Consistent with the aforementioned results, PD 098059, a specific MAPK kinase inhibitor (32), markedly inhibited SRE activation by Ha-RasWT (e.g. ~75% inhibition at 10 µM) but had a substantially smaller effect on Ha-RasV12-induced activation (Fig. 2B). The levels of expression of Ha-RasWT and Ha-RasV12 were similar (data not shown), meaning that the reduced sensitivity to inhibition of Raf-MAPK on the part of Ha-RasV12 was not due to the differential expression of Ras isoforms. Together with the p62TCF/Elk-1-independent nature (Fig. 1C), therefore, Ha-RasV12 signaling to SRE seems to be largely via the Rac-linked pathway, although the Raf-MAPK cascade seems to still be required for efficient signaling.

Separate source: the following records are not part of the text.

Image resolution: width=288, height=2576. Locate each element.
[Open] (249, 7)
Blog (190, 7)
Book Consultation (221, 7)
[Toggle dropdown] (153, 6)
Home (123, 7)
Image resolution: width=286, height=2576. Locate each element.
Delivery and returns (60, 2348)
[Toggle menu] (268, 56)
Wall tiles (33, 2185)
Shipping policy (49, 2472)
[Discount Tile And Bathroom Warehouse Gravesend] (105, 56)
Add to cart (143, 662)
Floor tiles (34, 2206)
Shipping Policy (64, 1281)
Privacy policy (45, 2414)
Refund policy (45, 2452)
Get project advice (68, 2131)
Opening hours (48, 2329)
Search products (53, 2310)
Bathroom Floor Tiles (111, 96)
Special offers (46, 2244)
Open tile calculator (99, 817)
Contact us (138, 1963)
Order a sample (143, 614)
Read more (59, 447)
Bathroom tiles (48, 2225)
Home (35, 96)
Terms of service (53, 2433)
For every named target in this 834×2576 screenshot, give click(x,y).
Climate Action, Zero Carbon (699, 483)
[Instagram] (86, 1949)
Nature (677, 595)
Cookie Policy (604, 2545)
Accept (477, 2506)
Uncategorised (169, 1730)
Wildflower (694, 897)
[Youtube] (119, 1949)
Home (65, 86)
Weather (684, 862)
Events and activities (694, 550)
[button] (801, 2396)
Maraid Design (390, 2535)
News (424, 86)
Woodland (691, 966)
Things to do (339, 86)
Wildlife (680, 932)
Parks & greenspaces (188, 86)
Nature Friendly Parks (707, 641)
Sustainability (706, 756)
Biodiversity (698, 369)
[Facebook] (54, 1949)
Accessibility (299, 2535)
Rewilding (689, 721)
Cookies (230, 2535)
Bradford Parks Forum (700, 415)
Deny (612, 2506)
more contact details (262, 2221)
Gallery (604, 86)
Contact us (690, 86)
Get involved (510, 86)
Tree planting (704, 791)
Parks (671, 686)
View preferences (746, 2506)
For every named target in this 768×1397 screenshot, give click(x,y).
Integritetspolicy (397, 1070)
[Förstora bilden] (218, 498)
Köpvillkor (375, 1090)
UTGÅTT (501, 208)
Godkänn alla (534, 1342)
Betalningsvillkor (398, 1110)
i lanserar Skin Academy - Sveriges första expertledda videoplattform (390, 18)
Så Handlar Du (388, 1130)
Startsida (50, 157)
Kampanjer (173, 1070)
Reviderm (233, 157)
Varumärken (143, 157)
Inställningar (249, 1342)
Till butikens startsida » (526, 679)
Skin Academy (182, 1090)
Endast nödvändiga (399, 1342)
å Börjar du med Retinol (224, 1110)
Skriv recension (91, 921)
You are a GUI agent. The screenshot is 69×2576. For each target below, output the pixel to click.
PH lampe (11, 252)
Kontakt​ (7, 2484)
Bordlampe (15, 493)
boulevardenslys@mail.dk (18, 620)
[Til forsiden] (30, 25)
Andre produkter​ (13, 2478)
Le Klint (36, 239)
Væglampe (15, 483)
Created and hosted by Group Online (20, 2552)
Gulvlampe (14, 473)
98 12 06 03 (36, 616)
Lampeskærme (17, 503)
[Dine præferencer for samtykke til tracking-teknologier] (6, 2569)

Role of PI 3-Kinase in Ha-RasV12 Signaling-- It has been reported that PI 3-kinase is situated downstream of Ras in the pathway leading to Rac activation (26). Therefore, to further investigate the contributing role of Rac-linked signaling to Ha-RasV12-induced SRE activation, we tested the effect of wortmannin (33), a specific PI 3-kinase inhibitor, and observed that wortmannin selectively and dose-dependently inhibited SRE activation by Ha-RasV12 but had minimal effects on activation by Ha-RasWT (Fig. 3A). As an example, pretreatment with 0.1 µM wortmannin inhibited Ha-RasV12-induced SRE activation by ~70% but had little effect on Ha-RasWT-induced SRE activation. Similarly, transient transfection with a dominant negative PI 3-kinase mutant, pSG5-Delta p85alpha , dose-dependently inhibited the effects of Ha-RasV12 but attenuated the effects of wild-type Ha-Ras to a much smaller degree (Fig. 3B).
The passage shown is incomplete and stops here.